++++ Extracted information ++++

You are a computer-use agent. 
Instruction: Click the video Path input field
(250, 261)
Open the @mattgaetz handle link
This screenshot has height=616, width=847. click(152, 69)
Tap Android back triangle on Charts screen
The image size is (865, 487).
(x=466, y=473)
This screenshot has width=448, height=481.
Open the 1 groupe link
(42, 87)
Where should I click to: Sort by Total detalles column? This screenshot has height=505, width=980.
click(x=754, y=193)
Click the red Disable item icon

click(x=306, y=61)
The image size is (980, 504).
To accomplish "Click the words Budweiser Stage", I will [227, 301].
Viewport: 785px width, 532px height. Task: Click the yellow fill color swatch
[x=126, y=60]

++++
++++ Extracted information ++++

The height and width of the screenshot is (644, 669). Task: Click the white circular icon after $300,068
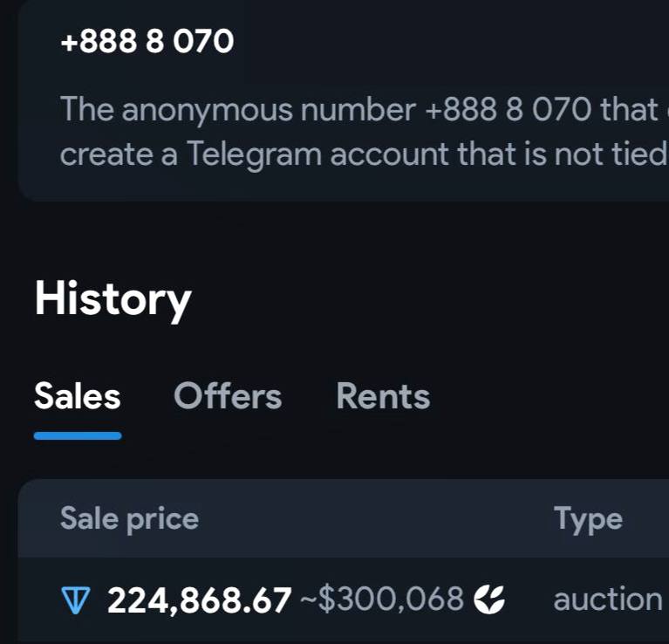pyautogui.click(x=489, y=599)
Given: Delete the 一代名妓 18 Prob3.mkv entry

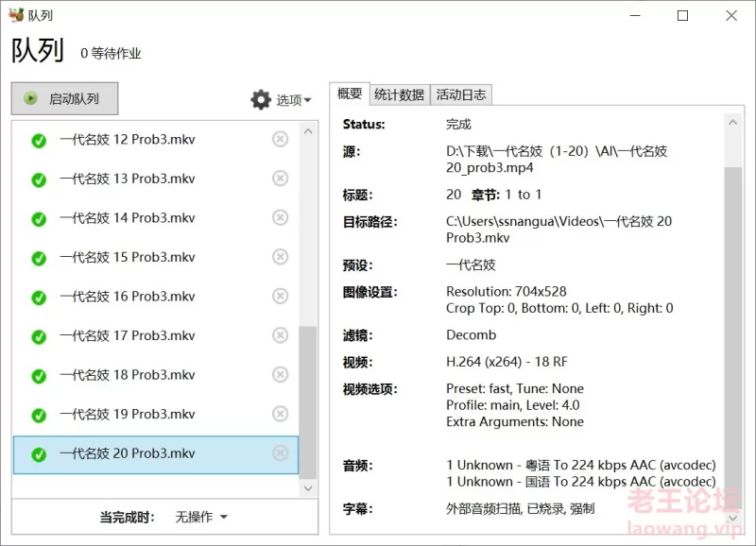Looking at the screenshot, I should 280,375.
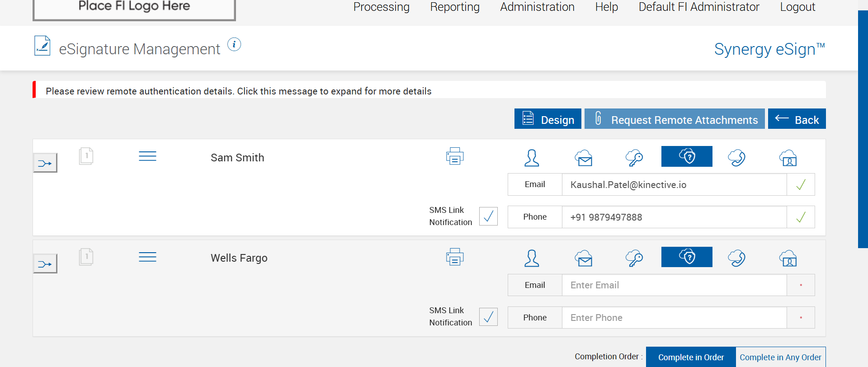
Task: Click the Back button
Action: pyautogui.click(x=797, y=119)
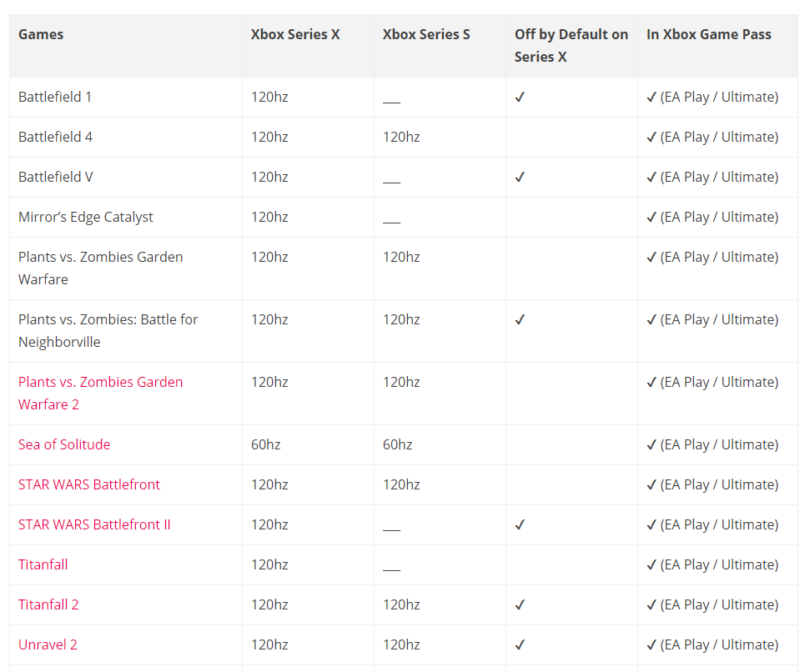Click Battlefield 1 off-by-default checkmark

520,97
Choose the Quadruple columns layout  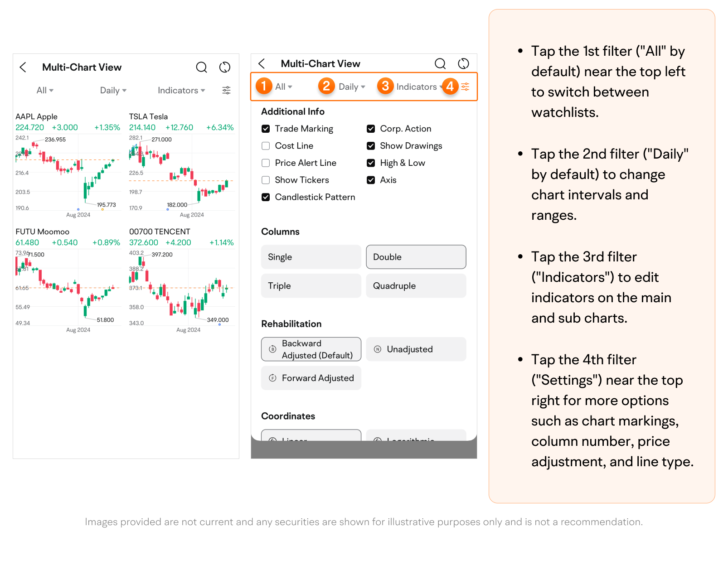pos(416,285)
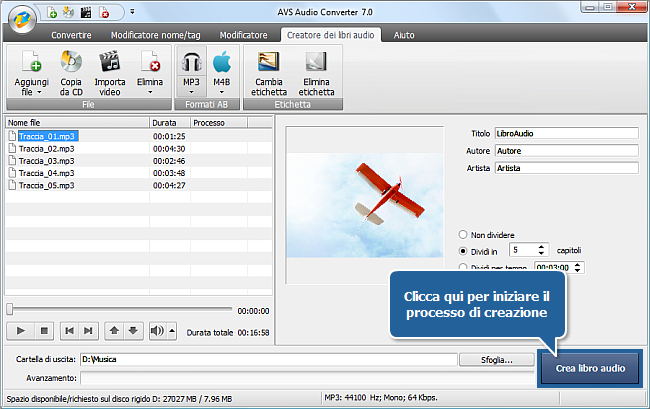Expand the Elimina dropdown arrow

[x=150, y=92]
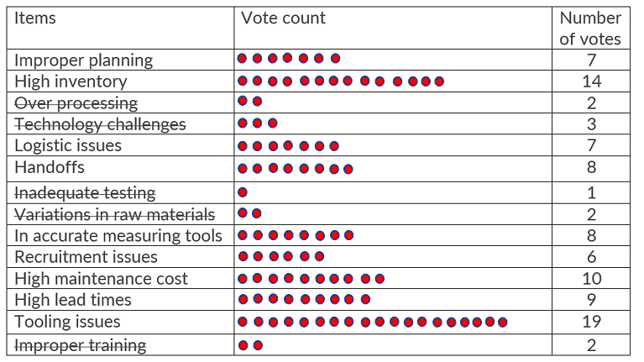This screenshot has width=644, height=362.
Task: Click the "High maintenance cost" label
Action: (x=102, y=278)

++++

§ Work task: Could you set down, word for word, only the lines above from the line with "You are a computer-use agent." to the line with "This screenshot has width=448, height=481.", including both?

§ Written solution:
You are a computer-use agent. 
Instruction: Click the video Path input field
(250, 261)
Open the @mattgaetz handle link
This screenshot has height=616, width=847. click(152, 69)
Tap Android back triangle on Charts screen
The image size is (865, 487).
(x=466, y=473)
This screenshot has width=448, height=481.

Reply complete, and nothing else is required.